COVID raises risk of long-term brain injury, large US study finds

Nurses react while treating a COVID-19 patient in the ICU (intensive care unit) of Milton Keynes University Hospital, amid the spread of the coronavirus disease (COVID-19) pandemic, Milton Keynes, United Kingdom, Jan. 20. , 2021. — Reuters
  • The study examines mental health across 44 different disorders using medical records.
  • says that about 6.6 million Americans have a mental disorder linked to their COVID infection.
  • It appears that people infected with the virus were 50 percent more likely to have an ischemic stroke.

According to US researchers, people who had COVID-19 have a higher risk of brain injuries a year later than people who were never infected with the coronavirus, a finding that could affect millions of Americans. can

A year-long study published in Nature Medicine assessed mental health in 44 different disorders using de-identified medical records of millions of US veterans.

Brain and other neurological disorders were 7% more common in those who had been infected with COVID than in a similar group of veterans who had never been infected. That translates to about 6.6 million Americans whose brain disorders were linked to their COVID infection, the team said.

“The results show devastating long-term effects. COVID-19“senior author Dr. Ziad Al-Ali of Washington University School of Medicine said in a statement.

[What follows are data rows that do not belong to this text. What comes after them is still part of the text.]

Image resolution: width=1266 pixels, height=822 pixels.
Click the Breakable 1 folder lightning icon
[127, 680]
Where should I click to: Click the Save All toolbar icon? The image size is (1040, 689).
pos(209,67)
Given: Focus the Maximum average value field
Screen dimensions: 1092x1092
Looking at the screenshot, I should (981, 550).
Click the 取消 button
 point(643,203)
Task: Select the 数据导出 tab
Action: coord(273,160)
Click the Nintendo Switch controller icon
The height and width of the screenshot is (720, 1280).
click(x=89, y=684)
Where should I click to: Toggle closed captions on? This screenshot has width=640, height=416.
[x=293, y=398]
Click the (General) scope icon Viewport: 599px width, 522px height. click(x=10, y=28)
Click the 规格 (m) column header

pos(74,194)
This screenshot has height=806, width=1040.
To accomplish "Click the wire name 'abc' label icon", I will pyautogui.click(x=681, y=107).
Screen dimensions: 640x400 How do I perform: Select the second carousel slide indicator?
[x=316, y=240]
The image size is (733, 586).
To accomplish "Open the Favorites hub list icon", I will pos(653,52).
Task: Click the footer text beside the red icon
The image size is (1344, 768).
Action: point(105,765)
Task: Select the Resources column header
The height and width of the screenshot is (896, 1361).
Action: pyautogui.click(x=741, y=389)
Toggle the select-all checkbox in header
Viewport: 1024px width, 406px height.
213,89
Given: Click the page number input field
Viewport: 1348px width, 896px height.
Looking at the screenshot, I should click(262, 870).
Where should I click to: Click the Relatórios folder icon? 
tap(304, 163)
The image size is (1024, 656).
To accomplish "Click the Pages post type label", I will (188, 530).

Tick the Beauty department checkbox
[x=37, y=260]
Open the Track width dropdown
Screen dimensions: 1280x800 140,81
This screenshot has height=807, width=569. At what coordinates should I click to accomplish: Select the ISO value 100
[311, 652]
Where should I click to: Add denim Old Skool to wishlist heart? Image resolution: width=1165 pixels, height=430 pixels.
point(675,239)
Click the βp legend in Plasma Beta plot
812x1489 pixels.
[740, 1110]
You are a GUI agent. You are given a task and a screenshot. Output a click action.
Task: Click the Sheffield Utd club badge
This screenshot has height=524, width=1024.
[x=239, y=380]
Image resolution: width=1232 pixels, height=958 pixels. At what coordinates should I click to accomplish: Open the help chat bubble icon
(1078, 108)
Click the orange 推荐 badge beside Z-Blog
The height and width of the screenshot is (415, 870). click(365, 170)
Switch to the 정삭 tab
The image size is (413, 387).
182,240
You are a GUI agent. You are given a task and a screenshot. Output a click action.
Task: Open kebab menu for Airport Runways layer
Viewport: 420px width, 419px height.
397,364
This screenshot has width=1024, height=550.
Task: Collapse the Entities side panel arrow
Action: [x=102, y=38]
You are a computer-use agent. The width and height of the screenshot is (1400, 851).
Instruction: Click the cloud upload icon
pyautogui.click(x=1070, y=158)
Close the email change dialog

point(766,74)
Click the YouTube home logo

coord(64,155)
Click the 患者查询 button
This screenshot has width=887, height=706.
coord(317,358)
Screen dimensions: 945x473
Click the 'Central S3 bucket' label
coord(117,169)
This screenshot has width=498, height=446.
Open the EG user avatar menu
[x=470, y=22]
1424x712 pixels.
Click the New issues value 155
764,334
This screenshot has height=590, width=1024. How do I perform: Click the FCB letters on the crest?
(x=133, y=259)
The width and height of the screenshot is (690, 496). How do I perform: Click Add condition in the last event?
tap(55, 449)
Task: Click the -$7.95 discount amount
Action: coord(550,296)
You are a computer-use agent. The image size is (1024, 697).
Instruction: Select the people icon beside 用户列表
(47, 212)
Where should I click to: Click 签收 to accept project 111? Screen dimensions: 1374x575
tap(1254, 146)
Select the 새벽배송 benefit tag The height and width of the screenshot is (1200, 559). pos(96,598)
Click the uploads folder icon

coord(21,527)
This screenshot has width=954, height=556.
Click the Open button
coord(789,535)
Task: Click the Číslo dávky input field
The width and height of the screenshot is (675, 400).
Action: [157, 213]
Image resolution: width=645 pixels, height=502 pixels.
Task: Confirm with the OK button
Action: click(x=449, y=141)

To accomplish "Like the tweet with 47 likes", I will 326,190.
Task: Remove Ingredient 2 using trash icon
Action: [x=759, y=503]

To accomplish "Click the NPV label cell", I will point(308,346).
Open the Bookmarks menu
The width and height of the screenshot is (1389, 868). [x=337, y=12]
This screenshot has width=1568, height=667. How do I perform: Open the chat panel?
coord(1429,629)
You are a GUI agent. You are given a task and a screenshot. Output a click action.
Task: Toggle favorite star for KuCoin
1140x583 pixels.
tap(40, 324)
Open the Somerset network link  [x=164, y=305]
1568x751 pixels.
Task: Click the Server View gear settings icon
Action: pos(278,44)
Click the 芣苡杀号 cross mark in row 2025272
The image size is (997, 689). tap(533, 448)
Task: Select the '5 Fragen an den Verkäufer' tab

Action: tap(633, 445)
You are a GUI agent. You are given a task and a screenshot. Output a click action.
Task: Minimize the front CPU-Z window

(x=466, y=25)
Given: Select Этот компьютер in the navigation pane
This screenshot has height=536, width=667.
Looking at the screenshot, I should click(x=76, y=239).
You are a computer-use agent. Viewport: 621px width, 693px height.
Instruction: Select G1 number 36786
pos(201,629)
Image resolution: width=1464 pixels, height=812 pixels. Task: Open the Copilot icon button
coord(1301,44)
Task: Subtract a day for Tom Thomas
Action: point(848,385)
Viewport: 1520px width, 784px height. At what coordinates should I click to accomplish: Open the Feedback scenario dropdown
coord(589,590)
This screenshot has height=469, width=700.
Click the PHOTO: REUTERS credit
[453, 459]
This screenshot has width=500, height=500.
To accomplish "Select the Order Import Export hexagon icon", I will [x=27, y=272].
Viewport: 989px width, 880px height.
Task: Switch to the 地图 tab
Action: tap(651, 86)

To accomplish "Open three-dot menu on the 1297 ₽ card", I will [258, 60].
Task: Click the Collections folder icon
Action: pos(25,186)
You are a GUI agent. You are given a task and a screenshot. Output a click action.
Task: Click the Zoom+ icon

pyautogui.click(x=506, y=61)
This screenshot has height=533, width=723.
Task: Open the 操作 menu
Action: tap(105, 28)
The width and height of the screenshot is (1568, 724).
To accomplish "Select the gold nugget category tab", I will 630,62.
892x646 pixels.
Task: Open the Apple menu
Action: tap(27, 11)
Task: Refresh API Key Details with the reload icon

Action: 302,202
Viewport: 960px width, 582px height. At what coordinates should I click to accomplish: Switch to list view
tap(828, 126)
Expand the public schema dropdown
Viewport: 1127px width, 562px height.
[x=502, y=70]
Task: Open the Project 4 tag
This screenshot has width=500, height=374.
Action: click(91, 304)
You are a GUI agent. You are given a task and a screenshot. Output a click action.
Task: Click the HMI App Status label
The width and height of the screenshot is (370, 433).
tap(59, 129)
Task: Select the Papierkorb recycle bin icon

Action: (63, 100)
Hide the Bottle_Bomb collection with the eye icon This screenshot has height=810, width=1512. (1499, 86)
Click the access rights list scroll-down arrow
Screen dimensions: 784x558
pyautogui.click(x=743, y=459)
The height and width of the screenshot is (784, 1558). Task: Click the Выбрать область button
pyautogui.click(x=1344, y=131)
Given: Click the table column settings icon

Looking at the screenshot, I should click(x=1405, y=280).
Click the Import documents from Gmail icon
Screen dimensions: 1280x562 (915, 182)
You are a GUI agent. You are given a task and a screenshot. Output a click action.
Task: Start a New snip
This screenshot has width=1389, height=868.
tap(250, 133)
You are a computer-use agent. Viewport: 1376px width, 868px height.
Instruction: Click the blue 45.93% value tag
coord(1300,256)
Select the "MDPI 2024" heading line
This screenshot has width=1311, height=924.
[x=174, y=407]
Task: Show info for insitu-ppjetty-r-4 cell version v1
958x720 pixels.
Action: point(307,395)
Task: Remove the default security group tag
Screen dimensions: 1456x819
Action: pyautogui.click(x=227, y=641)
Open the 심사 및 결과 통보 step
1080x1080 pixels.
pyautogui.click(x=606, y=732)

Al Ali and colleagues at the Washington University School of Medicine and Veterans Affairs St. Louis Health Care System studied the medical records of 154,000 US veterans who tested positive for COVID from March 1, 2020, to January 15, 2021.

They compared them with records of 5.6 million patients who did not have COVID during the same time frame, and another group of 5.8 million people from the period just before the arrival of the coronavirus in the United States.

Al-Ali said that earlier studies looked at a narrower group of disorders, and mostly focused on hospitalized patients, while his study included both hospitalized and non-hospitalized patients. were included.

Memory impairment, commonly referred to as brain fog, was the most common symptom. Compared with control groups, people affected COVID The risk of developing memory problems was 77 percent higher.

Those infected with the virus were 50 percent more likely to have an ischemic stroke, caused by a blood clot, than the never-infected group.

People who had COVID were 80% more likely to have seizures, 43% more likely to have mental health problems such as anxiety or depression, 35% more likely to have headaches and 42% more likely to have movement disorders, such as tremors. compared to control groups.

Governments and health systems should plan for one, the researchers said. A post-covid world.

“Given the scale of the epidemic, addressing these challenges calls for urgent and coordinated – but, so far, absent – global, national and regional response strategies,” Al-Ali said.